1-n-heptyl-5-(3, 4-difluorophenyl) biguanide inhibits non-small cell lung cancer cell growth by downregulating the EGFR signaling pathways.

Lung cancer is among the diseases with the highest rates of morbidity and mortality. Our previous study found that a novel biguanide derivative, 1-n-heptyl-5-(3, 4-difluorophenyl) biguanide (8e) shows excellent anti-proliferative activity in non-small cell lung cancer (NSCLC) cell line A549. However, the underlying mechanism remains elusive. In this research, we analyzed the effect of 8e on NSCLC cell lines and explored the cell death mechanism caused by 8e. From our data, we found that 8e significantly decreased the cell activity and inhibited the colony formation of A549 and H1299 cells in a dose-dependent manner. Interestingly, this inhibitory effect of 8e was significantly reduced after silencing EGFR with lentiviral vectors. In contrast, after overexpressing EGFR in A549 and H1299, the lethality of 8e to the tumor cells increased.
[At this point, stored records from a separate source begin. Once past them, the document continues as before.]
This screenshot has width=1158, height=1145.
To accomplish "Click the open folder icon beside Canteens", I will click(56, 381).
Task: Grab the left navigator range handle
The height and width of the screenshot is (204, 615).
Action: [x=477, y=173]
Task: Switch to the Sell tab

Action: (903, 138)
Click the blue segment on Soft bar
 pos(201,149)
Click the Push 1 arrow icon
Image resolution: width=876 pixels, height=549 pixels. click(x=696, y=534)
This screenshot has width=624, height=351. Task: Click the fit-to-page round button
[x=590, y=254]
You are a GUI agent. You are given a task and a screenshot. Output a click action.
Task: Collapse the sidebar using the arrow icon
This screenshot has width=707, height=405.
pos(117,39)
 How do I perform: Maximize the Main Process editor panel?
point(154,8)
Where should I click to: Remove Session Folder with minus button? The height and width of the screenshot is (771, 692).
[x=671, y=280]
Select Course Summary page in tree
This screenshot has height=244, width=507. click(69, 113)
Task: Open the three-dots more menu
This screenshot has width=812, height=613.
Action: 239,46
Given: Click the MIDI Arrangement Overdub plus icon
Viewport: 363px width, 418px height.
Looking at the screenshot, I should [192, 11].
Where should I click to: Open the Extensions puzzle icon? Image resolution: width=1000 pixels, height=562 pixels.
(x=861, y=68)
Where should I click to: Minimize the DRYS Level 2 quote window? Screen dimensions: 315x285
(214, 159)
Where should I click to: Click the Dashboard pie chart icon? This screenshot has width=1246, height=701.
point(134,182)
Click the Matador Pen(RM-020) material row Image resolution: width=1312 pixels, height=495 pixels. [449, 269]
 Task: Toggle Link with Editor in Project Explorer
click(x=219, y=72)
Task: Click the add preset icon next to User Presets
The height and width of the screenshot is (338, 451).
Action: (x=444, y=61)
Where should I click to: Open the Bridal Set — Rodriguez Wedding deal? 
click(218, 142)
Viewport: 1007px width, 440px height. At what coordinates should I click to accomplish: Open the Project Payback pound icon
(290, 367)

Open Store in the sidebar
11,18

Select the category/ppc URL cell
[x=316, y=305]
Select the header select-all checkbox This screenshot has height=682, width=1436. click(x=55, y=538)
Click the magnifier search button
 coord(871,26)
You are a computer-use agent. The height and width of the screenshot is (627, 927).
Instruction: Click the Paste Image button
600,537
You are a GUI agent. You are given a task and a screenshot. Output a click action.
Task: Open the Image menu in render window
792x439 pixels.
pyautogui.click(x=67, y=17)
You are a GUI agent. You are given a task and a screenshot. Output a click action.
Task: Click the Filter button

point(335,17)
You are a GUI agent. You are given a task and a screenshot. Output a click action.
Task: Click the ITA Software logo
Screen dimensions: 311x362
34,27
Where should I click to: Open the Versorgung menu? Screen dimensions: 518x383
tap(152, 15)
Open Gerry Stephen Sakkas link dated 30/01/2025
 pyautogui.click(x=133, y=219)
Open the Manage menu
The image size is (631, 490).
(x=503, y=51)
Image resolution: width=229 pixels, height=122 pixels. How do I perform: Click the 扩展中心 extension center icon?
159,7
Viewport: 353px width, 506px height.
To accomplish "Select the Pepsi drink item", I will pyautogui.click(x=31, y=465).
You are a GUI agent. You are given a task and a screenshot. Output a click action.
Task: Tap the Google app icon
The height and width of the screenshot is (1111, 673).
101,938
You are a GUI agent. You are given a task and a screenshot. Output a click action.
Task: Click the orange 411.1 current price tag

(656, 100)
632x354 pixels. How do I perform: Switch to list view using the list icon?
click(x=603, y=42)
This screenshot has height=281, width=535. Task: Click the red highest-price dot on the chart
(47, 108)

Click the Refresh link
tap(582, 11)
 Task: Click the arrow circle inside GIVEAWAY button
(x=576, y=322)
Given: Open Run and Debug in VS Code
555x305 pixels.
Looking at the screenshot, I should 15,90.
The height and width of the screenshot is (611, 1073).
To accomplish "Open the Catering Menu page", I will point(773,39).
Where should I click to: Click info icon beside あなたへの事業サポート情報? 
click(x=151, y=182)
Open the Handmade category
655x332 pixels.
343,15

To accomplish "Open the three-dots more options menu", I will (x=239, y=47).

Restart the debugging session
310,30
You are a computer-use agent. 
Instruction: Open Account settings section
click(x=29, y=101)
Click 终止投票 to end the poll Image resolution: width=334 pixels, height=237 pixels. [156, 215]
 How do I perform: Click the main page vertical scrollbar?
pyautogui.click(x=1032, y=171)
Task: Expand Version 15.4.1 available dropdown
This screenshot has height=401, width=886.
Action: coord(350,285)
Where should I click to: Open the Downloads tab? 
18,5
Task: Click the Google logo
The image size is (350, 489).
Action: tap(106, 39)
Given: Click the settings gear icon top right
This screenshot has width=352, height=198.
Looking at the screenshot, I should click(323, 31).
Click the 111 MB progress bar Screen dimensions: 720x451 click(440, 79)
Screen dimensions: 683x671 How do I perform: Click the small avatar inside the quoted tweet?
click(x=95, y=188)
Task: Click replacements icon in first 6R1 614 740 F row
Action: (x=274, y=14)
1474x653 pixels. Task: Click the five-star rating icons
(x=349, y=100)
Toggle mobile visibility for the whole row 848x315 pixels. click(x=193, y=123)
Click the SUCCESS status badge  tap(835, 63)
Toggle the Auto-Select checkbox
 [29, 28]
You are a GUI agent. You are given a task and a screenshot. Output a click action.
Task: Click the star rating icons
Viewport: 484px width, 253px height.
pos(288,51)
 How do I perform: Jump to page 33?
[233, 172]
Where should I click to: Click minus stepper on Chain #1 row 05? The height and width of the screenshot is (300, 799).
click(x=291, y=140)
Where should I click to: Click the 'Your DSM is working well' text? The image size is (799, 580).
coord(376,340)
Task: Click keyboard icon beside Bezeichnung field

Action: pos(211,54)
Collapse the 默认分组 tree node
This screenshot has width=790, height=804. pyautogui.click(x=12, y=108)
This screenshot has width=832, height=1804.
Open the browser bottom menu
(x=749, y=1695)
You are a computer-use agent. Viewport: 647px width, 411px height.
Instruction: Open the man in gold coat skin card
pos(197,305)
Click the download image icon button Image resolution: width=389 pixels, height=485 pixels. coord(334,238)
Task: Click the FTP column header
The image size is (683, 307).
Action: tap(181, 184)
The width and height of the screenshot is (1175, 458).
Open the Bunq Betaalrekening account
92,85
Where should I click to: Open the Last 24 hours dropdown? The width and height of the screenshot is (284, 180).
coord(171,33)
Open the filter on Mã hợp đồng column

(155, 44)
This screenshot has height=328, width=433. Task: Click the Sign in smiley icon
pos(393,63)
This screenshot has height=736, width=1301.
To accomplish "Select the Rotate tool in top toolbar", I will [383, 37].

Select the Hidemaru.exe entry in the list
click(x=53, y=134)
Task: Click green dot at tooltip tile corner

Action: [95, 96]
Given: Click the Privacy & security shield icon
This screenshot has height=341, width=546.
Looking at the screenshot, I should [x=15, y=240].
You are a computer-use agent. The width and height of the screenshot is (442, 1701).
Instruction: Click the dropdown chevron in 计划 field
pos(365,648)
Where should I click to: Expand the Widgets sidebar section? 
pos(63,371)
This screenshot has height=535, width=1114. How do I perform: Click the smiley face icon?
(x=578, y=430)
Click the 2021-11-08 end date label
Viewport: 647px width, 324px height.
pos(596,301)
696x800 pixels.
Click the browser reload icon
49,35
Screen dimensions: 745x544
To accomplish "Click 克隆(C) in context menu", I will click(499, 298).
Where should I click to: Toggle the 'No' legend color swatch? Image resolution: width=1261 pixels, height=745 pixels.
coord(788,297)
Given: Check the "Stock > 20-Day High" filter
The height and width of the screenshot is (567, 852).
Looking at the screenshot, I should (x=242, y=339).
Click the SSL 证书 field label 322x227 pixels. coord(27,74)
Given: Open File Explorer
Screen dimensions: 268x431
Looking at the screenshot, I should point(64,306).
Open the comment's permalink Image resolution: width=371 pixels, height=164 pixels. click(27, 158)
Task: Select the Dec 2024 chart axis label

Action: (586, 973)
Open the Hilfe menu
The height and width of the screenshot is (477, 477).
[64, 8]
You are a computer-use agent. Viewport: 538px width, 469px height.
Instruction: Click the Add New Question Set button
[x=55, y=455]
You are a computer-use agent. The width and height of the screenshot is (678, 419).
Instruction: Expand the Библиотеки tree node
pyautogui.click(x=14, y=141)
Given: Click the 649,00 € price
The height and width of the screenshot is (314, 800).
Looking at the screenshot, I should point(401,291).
Simultaneously, we observed that 8e inhibited the expression of EGFR and its two essential downstream signaling pathways, AKT/mTOR and c-Raf/ERK1/2, and significantly reduced the activation of the EGFR pathway induced by EGF. Therefore, the results showed that 8e inhibits the proliferation of NSCLC cells by down-regulating the expression of EGFR, thereby inhibiting the downstream signaling pathway AKT/mTOR and c-Raf/ERK1/2. In addition, 8e also markedly reduces migration and induces the apoptosis of A549 and H1299 cells. results based on a lung cancer cell transplanted xenograft mouse model have further shown that 8e blocks A549 tumor growth without any significant hepatotoxicity or nephrotoxicity. These results indicate the high potential value of 8e as a candidate for treating NSCLC.